Daniel W. Owens known by most as Dan Owens is an American playwright.

Owens was born in Malden, MA. He received his education at Bryant and Straton Junior College (certificate in computer programming, 1968). He also attended Boston State College (1968) and the University of Massachusetts at Boston. Owens attended Yale University School of Drama (playwriting, 1971 – 1972), and Harvard University School of Education (Ed.M) where he received his Master's in Education. He then went on to teach black theater and playwriting at Boston University and the University of Massachusetts. While at the University of Massachusetts Owens wrote for the locally produced television show Brotherlove.

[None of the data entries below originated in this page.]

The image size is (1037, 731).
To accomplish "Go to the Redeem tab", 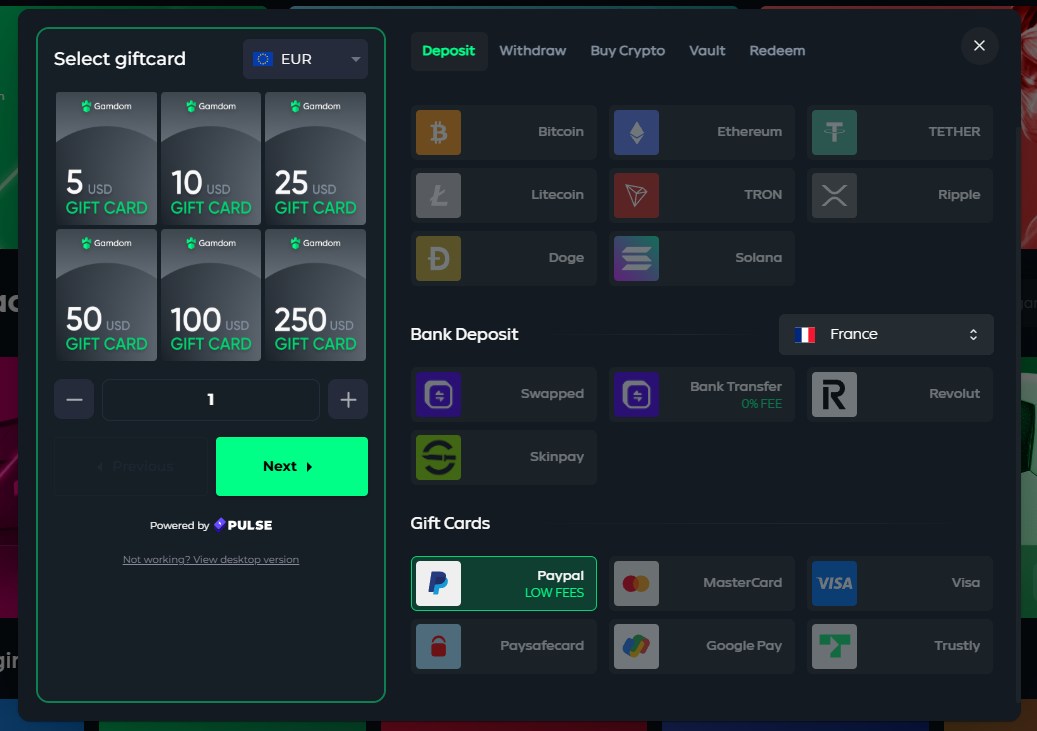I will [777, 51].
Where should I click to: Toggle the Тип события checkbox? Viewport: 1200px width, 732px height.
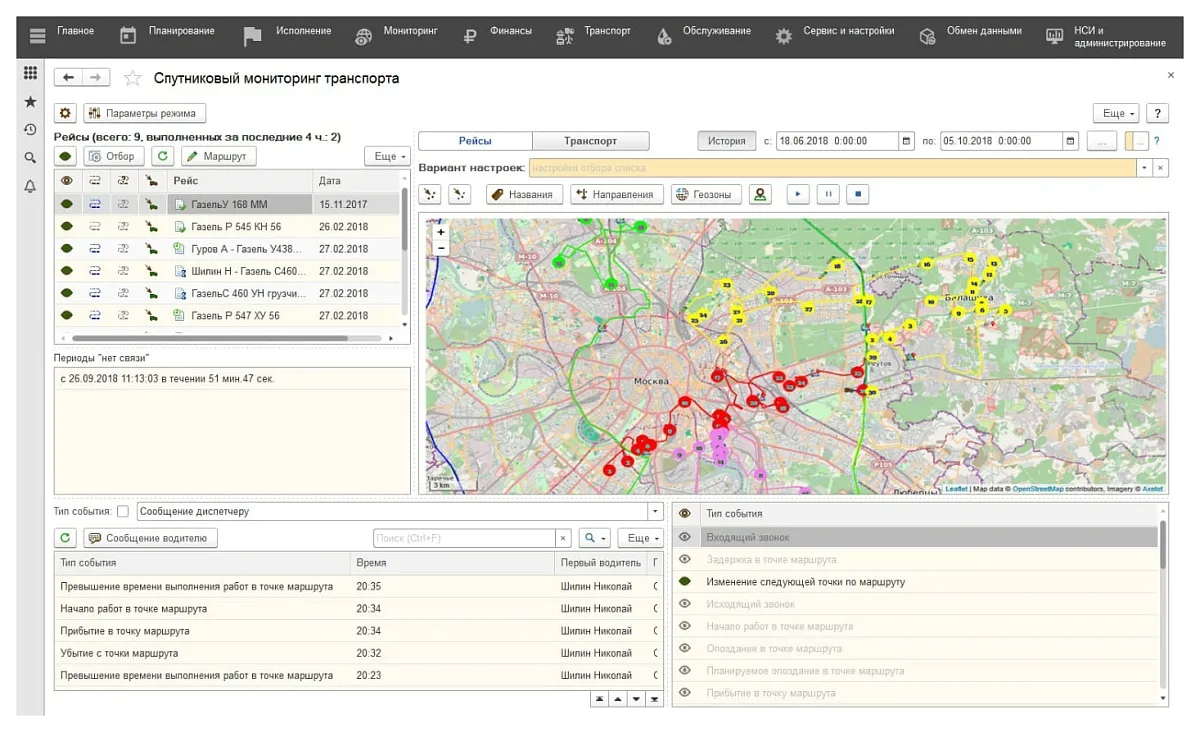(123, 511)
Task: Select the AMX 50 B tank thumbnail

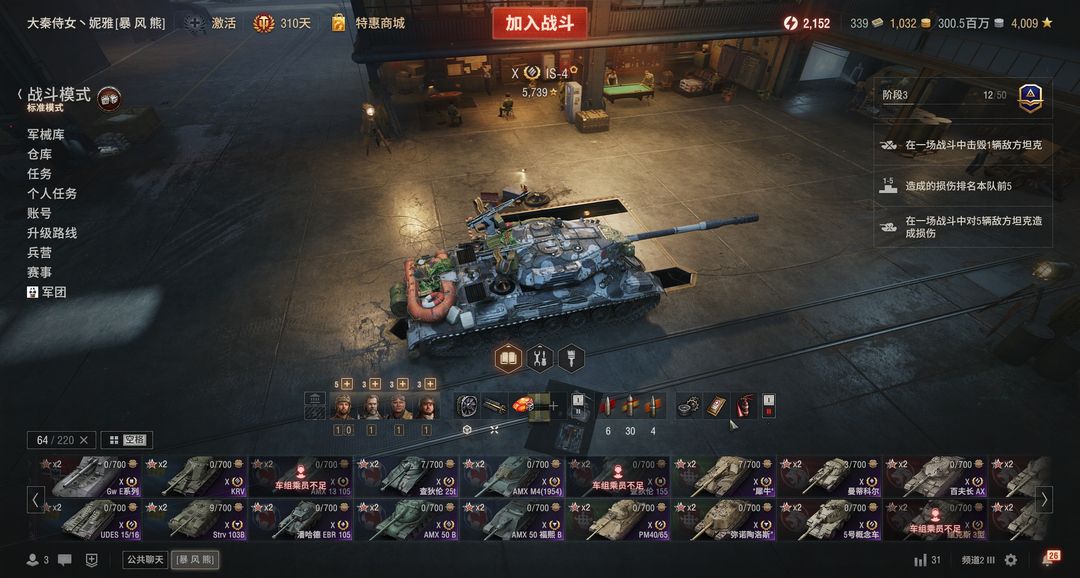Action: click(407, 519)
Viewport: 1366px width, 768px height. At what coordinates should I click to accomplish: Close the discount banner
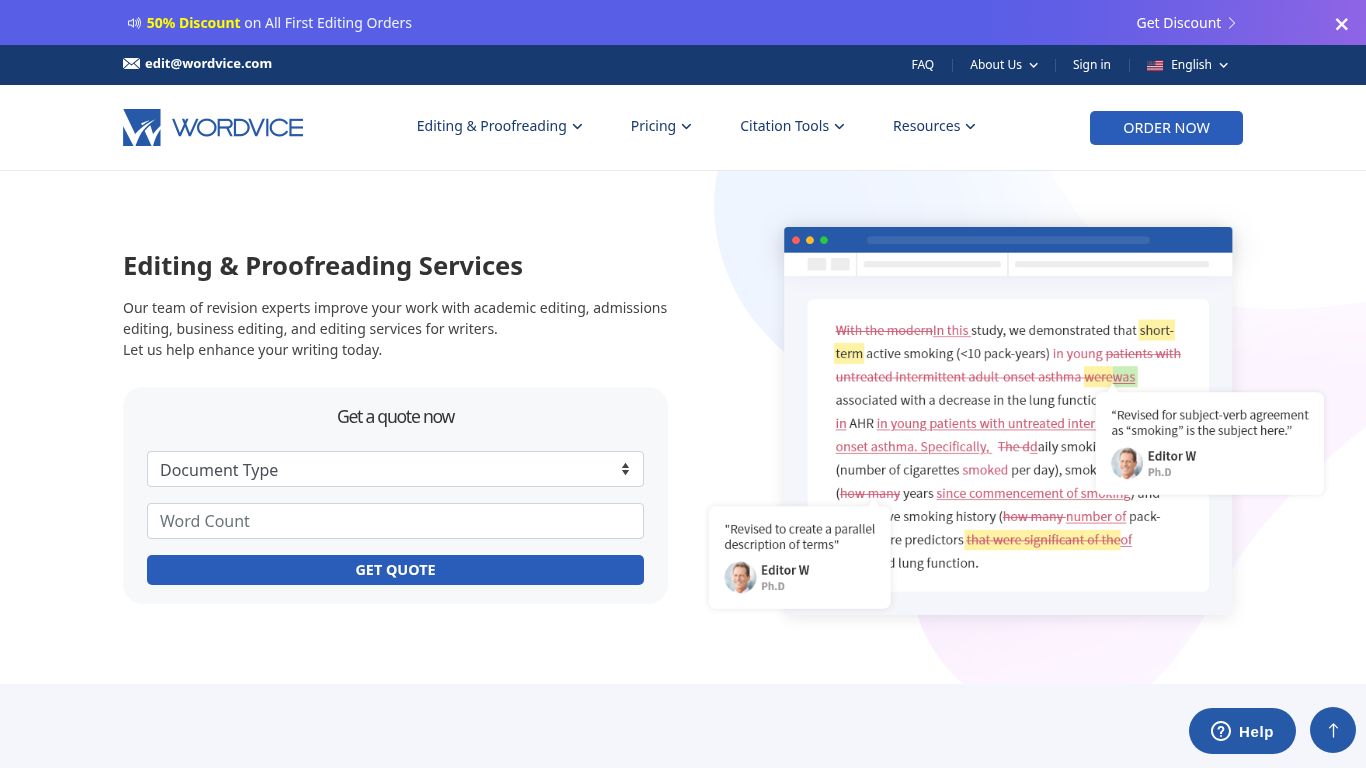click(1341, 24)
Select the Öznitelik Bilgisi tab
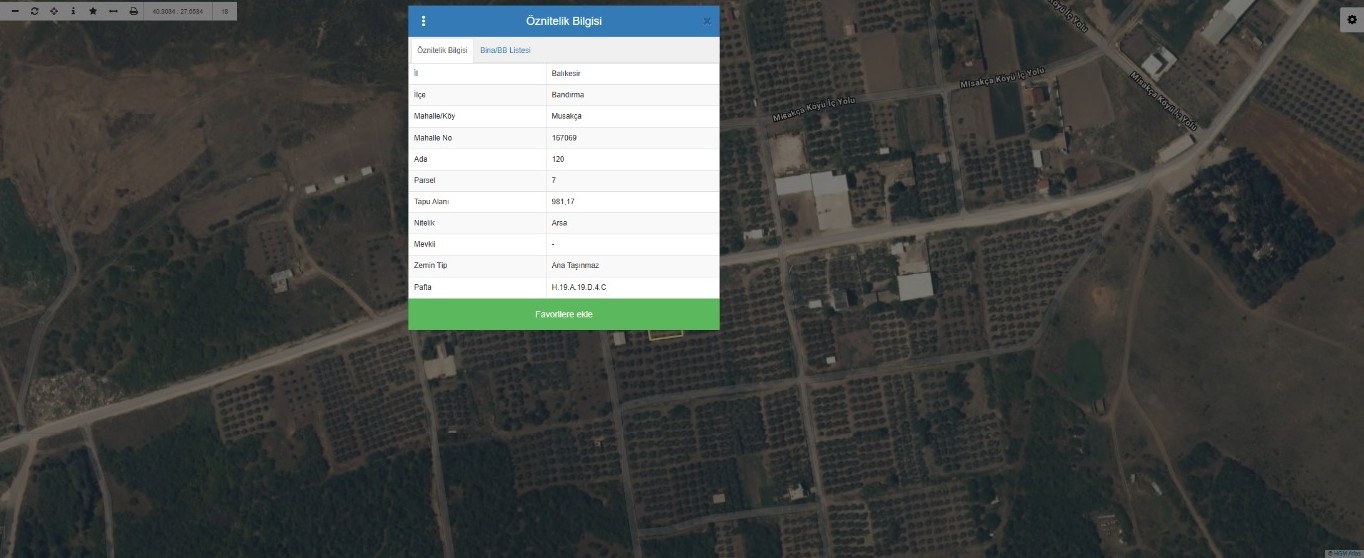The width and height of the screenshot is (1364, 558). pyautogui.click(x=442, y=50)
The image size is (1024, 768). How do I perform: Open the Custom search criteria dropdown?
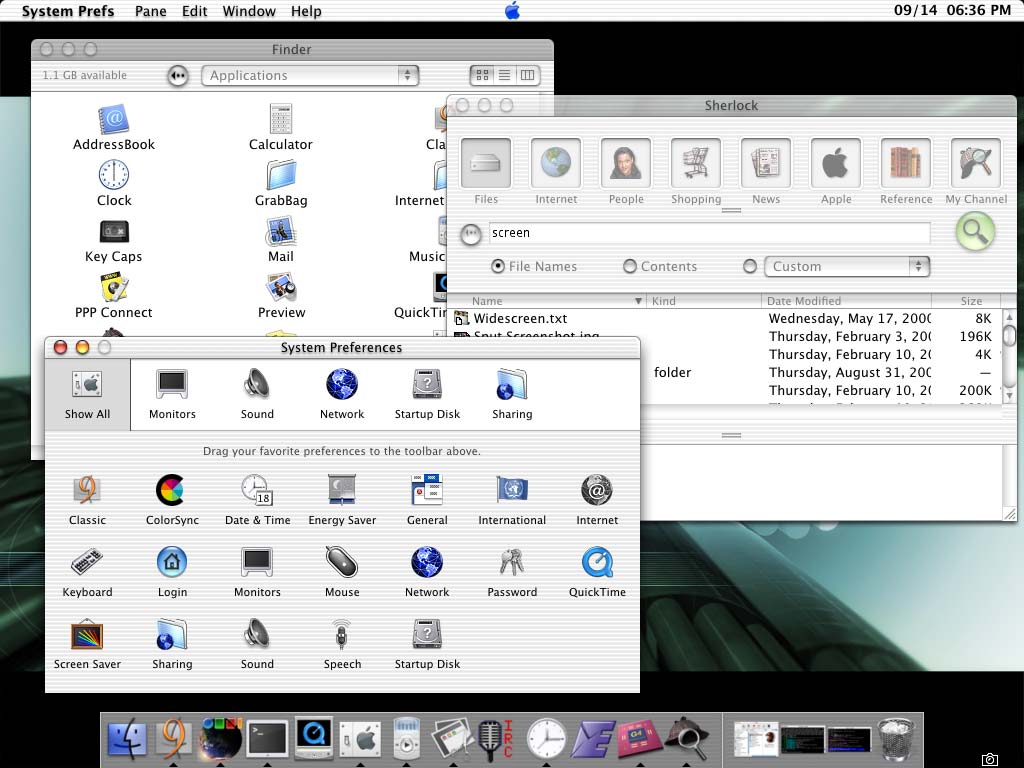coord(846,267)
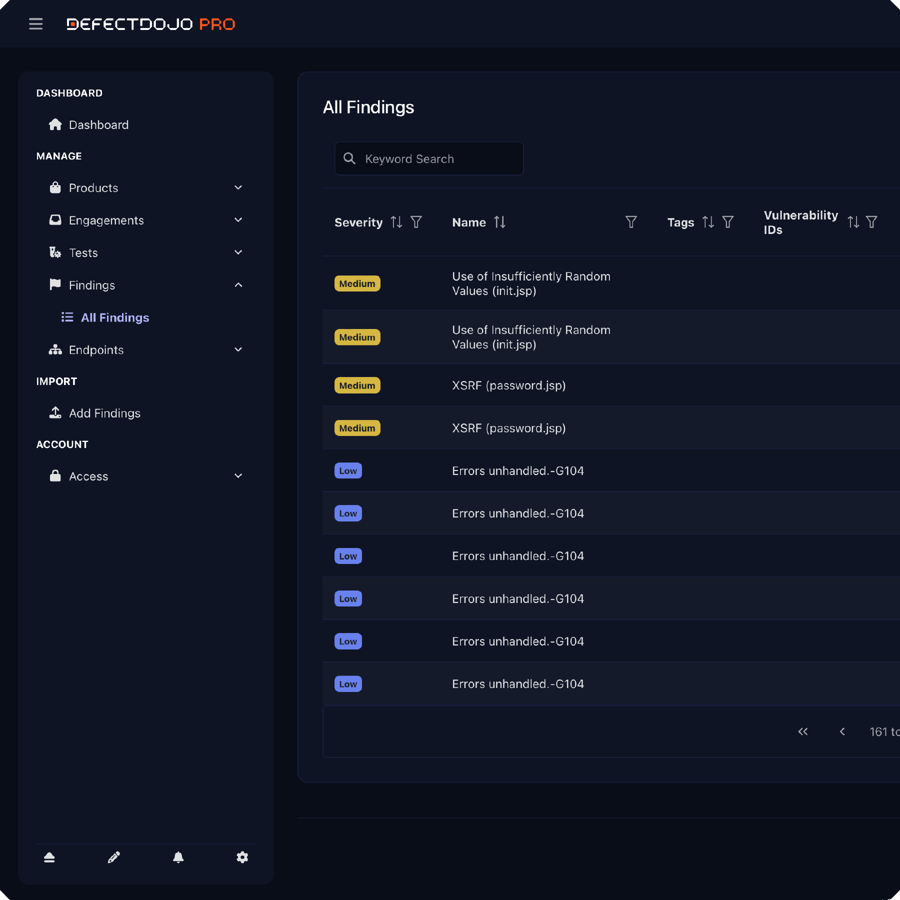Go to previous page of findings
This screenshot has height=900, width=900.
pyautogui.click(x=842, y=732)
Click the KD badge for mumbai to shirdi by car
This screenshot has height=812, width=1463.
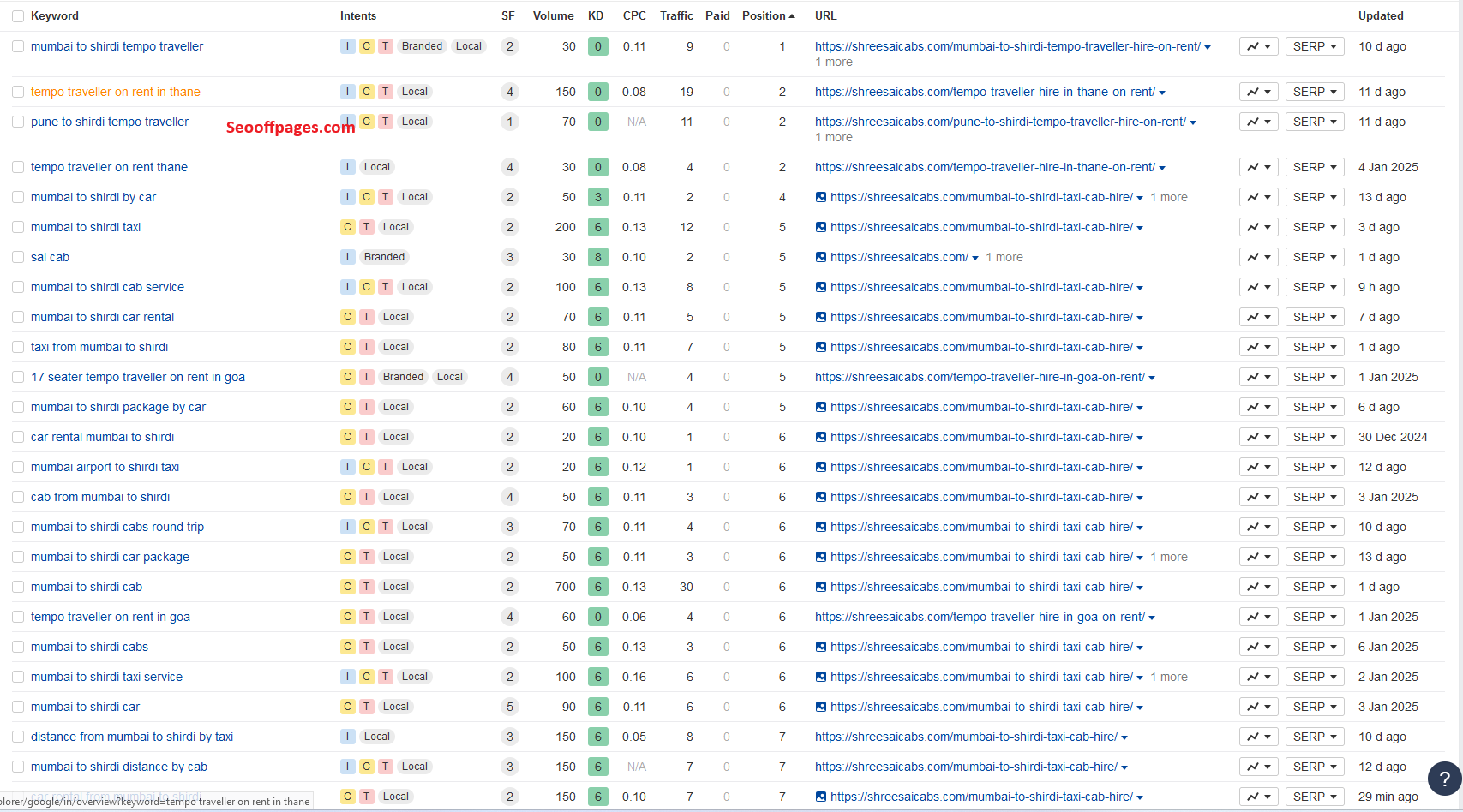point(597,197)
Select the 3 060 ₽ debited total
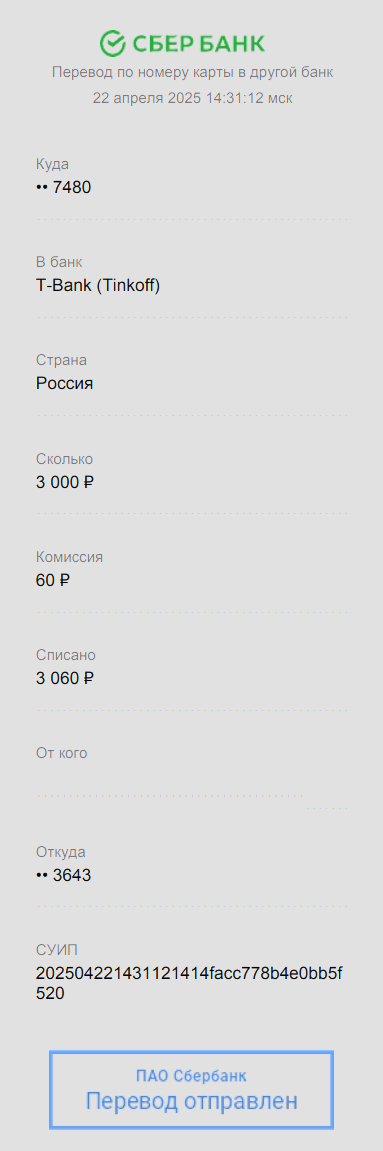 (65, 678)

In the mid-1970s Owens moved from Roxbury, MA to New York City to write many successful off-broadway productions including critically acclaimed The Michigan, 1979. Owens followed up the following year with Lagrima Del Diablo (The Devil's Tear), 1980. In "Lagrima del Diablo" ("The Devil's Tear"), author Dan Owens imagines a power struggle between a Roman Catholic churchman and a revolutionary leader on a recently de-colonialized West Indian island. Archbishop Stephen Emmanuel Pontifex (Graham Brown) has ordered the closing of the local churches until the revolution frees his fellow churchmen. "Lagrima del Diablo" ("The Devil's Tear") premiered at St. Mark's Playhouse in New York on January 10, 1980 . In 1999 Owens teamed up with veteran actor John Amos (Good Times, Roots) for the production of Lindstrom and Matombi. The play captures the intercommunications of UN peacekeeping force officer Lieutenant Colonel Henry Lindstrom and the leader of a small Angolan opposition army General Isaac Ernesto Motambi.

Owens coauthored Langston Hughes's Little Ham: A Harlem Jazzical with Judd Woldin in 2003. The book was published by Samuel French, Inc and performed as a musical Off Broadway. Langston Hughes's Little Ham: A Harlem Jazzical Is set in the heyday of the 1930s Harlem Renaissance. The story follows Hamlet Hitchcock Jones, known as Little Ham, as he prevents a downtown mob from taking over the Harlem numbers racket. Hughes's Little Ham: A Harlem Jazzical Arranger Luther Henderson was nominated for 2003 Drama Desk Award, Outstanding Orchestrations.

One of Owens' plays, "The Gang on the Roof" was supported by a grant from the Kennedy Center Fund for New American Plays. "The Gang on the Roof" was inspired by a Seattle P-I article about a Vietnam-era racial mutiny. After years of writing in New York City he moved to Seattle where he continued with his play Bobbie and Jerome, which received its world premiere at Langston Hughes Performing Arts Center in Seattle. In September 2013, Owens premiered "Hello Darlin's: Mom's got something to tell you!". "Hello Darlin's: Mom's got something to tell you!" is a one-woman tribute to the late Jackie "Moms" Mabley. Owens was credited in multiple publications for capturing the irreverent and controversial aura of Jackie "Moms" Mabley in a reverent but comic light.

Owens is a two time participant in the Eugene O'Neill’s National Playwrights Conference. Only eight scripts per year are selected from more than 1,400 submitted scripts to be invited for the Eugene O'Neill’s National Playwrights Conference. Writers receive a stipend and full room and board on a 90-acre seaside property, attending all first rehearsals and staged readings of their peers' work in addition to their own workshops.